Wednesday, October 22, 2008

Notes from the road..

Well I'm back from working out of town in Louisiana. And I have to say I miss it. Yes I missed my home, family and friends while I was away. But I guess I miss the work environment and my guy friends - that are off and working in Texas for the next 9-12 months. So sad!

Here's some pics off this last trip:

Last week I went into New Orleans to take some after photos of a church we had restored that had been fire damaged. Here's some photos of it - it truly is beautiful. We were invited to attend their 160th anniversary mass. Complete with a mariachi band!



Although it was not all work all of the time.

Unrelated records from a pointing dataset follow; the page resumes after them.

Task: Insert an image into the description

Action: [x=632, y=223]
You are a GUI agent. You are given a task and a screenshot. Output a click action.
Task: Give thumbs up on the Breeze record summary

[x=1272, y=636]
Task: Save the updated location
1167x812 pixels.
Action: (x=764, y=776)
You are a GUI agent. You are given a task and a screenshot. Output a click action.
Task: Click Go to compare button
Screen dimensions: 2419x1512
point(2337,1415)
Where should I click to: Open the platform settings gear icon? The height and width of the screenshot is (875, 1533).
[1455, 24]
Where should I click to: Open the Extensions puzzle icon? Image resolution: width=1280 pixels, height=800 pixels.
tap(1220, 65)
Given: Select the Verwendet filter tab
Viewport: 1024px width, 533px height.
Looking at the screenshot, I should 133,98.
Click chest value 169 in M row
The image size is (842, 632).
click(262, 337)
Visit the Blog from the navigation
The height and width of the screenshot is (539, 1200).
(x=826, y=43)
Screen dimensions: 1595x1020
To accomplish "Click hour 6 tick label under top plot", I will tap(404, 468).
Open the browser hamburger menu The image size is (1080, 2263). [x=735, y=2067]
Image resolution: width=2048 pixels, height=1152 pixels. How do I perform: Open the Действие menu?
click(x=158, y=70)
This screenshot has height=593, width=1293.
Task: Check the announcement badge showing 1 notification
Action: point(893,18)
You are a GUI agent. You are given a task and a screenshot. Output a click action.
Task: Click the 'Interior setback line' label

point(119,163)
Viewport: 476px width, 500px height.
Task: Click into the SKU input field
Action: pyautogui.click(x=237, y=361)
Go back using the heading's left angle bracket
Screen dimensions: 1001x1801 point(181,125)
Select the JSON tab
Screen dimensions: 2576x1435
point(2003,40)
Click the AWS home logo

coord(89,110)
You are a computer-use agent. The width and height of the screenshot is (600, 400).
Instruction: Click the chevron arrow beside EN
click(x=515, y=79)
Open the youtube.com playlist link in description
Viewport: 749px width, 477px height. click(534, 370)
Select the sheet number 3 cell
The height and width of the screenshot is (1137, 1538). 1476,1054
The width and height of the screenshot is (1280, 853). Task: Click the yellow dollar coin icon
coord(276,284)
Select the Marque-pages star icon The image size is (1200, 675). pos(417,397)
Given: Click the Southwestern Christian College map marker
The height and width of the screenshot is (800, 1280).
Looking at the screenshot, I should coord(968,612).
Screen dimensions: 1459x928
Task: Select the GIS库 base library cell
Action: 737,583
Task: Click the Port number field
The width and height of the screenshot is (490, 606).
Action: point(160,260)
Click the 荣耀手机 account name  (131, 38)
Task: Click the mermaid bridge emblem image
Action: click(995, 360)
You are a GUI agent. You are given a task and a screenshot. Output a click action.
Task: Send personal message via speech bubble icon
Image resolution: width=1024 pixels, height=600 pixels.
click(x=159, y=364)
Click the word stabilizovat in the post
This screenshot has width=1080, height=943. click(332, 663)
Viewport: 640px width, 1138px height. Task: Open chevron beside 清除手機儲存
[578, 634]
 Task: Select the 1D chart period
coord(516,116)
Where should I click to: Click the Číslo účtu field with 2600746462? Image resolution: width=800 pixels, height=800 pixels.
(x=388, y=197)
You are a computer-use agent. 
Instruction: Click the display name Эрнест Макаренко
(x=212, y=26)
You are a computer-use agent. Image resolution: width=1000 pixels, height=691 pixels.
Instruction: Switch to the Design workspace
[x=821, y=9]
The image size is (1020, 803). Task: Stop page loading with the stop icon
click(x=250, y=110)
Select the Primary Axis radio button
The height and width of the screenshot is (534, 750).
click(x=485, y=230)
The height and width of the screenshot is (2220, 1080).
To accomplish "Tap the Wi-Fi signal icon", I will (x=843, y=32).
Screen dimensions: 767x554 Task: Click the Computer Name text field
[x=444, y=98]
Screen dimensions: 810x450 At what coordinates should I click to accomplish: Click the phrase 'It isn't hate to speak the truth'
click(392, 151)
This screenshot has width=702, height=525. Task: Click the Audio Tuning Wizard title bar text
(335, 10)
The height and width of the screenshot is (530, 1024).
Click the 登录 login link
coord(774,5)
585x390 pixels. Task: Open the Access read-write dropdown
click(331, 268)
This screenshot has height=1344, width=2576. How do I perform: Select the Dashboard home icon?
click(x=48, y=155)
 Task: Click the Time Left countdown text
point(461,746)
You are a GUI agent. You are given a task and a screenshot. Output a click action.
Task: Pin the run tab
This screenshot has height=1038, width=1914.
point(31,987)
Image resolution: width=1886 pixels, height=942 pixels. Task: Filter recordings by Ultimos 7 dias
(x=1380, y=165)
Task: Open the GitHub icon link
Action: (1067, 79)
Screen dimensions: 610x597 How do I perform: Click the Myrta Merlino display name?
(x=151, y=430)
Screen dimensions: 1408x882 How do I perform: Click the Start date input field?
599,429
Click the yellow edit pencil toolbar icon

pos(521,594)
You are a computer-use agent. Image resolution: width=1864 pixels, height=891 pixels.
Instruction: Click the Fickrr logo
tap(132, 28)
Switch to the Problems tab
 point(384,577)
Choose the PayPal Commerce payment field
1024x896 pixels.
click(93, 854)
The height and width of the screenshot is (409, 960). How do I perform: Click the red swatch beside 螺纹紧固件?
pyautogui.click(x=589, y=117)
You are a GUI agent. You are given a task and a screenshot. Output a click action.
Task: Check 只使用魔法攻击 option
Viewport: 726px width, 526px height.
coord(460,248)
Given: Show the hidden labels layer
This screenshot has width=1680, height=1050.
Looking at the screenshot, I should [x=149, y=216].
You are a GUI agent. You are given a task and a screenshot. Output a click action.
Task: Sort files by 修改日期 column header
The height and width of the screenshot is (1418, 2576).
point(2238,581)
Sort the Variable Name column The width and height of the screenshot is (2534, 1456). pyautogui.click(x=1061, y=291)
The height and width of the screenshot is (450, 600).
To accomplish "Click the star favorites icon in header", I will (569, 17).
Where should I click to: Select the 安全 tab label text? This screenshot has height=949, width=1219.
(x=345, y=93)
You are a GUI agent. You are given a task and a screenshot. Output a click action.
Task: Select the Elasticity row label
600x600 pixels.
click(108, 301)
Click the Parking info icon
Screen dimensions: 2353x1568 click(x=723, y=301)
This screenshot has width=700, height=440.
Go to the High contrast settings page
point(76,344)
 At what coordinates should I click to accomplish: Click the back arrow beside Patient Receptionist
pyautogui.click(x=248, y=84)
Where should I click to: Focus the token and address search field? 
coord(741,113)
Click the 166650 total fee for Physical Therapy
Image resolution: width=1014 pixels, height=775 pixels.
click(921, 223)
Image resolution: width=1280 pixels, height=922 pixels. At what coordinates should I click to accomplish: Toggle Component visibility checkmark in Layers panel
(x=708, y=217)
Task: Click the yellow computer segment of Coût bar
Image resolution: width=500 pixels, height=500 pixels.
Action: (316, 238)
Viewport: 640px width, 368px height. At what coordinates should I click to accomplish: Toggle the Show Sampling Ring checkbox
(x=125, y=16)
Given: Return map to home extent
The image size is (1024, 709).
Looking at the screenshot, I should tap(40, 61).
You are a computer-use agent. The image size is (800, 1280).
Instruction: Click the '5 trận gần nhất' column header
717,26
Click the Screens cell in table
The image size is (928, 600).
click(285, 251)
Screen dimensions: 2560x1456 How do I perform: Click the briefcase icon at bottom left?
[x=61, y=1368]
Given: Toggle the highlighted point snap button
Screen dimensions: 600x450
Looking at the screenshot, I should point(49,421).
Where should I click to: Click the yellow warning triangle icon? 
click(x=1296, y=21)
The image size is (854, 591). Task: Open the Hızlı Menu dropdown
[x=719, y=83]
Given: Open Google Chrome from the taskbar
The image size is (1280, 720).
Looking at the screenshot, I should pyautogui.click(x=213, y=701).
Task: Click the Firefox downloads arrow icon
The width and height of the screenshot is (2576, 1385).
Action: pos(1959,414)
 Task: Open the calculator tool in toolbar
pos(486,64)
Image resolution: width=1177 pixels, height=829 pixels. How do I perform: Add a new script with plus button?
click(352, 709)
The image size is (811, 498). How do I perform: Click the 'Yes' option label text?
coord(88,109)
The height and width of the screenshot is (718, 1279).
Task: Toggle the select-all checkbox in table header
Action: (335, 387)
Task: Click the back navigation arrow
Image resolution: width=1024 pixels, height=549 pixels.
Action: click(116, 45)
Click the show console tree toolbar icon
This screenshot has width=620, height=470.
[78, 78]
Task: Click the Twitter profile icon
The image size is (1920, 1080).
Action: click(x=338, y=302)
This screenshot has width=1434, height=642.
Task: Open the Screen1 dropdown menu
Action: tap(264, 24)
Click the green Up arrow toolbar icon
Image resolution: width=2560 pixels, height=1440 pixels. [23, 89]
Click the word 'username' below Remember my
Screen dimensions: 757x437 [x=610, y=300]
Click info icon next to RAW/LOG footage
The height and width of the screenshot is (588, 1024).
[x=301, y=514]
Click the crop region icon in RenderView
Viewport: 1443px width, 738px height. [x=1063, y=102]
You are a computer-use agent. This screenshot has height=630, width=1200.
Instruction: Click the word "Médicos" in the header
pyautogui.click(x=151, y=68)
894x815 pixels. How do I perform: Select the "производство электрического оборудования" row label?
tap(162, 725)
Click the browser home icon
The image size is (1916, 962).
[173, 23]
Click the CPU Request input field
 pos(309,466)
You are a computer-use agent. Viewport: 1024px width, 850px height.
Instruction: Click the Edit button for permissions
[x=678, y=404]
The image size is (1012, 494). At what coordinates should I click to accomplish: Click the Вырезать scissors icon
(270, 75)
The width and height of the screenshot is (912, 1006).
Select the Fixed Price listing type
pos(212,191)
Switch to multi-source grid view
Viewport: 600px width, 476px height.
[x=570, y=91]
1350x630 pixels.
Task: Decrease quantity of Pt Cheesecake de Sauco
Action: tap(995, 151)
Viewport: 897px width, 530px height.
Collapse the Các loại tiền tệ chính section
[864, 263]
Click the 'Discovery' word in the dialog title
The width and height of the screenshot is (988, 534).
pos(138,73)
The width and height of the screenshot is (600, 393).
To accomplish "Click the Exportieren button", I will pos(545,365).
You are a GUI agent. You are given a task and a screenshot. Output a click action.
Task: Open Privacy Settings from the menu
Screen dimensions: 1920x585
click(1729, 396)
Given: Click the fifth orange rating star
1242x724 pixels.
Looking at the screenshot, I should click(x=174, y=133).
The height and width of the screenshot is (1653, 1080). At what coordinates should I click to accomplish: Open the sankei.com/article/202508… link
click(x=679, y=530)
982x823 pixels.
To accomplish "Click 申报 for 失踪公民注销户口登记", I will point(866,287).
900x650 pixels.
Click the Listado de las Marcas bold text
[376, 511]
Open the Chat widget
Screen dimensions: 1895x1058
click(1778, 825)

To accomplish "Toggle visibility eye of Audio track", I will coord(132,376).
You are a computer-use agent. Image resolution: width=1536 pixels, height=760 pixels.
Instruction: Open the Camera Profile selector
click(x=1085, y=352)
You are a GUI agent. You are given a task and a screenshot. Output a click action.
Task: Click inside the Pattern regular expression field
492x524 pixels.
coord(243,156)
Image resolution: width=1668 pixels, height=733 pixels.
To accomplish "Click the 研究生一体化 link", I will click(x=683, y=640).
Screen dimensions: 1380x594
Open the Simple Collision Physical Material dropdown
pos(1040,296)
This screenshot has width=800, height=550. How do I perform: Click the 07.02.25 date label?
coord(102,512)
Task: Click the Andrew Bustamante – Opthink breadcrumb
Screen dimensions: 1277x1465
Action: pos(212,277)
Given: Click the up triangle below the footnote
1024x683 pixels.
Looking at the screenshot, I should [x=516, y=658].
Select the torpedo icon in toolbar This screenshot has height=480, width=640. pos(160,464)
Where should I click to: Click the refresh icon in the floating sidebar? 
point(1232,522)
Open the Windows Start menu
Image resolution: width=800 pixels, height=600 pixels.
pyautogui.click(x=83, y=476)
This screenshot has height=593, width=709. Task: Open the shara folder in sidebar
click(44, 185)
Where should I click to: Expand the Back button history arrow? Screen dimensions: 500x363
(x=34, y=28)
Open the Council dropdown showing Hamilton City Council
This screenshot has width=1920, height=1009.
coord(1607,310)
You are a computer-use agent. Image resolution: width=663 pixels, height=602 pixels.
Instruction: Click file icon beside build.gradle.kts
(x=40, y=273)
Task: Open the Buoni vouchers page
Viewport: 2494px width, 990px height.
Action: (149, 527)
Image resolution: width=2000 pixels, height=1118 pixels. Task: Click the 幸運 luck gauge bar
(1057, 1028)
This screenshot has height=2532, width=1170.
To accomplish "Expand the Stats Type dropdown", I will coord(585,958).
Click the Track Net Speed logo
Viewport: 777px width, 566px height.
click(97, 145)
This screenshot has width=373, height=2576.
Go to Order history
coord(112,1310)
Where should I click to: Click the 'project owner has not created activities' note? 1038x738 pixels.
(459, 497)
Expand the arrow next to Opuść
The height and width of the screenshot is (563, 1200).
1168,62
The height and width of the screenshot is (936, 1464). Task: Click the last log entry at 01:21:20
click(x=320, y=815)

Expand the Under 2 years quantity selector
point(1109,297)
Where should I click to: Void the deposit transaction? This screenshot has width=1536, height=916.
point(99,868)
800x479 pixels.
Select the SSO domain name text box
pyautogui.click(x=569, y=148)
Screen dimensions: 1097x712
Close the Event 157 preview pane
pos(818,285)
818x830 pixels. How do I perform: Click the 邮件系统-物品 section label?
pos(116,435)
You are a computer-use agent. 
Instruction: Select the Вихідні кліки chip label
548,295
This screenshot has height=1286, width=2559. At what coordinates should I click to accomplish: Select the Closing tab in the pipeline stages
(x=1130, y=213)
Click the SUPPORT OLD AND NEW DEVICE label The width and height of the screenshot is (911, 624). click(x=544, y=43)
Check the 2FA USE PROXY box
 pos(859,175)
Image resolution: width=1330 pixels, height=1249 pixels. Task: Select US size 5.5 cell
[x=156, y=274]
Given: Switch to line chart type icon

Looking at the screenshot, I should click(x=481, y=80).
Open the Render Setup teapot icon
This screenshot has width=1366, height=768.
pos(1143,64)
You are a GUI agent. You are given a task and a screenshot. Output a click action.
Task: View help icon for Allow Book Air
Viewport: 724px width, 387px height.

After taking these photos at the church we ventured to the French Quarter for lunch and I some site seeing.

I spotted this old advertisement printed on the side of a building:
This is the box office at the House of Blues:
On our way back from a church that was off of the beaten path we stopped here at these abandoned slave quarters. Scenes from the movie Ray were filmed here. To me it is so amazing and sad to think that these cabins still stand amidst the same sugar cane fields that were harvested so many years ago.

Fields of sugar cane line both sides of the road for miles:

Rows of cabins are in a line just beyond the sugar cane fields:

We drove to Texas one morning - 3 1/2 hours each way. Needless to say I had photo in hand for anything interesting:

And whadya know - Gibson, LA:

I believe this is a sugar cane refinery:
We ended a lot of our evenings with a night cap from here: a drive thru daiquiri shop! O the novelty of driving up to a take out window for a yummy slushing daiquiri. This would so not work in Pennsylvania! They taped the straw to the cup and it was considered a closed container - so strange to this Yankee!
All in all it was a lot of work - but the down time we had was well deserved and spent!

1 comment:

Anonymous said...

The cabins are most likely not slave quarters. These are "company houses" which were provided for transient farm workers. Slave cabins would not have been this nice with two brick chimney's ... usually only one, and sometimes made of stone or mud. Also, unpainted wooden structures will rarely last 150-200 years in this climate.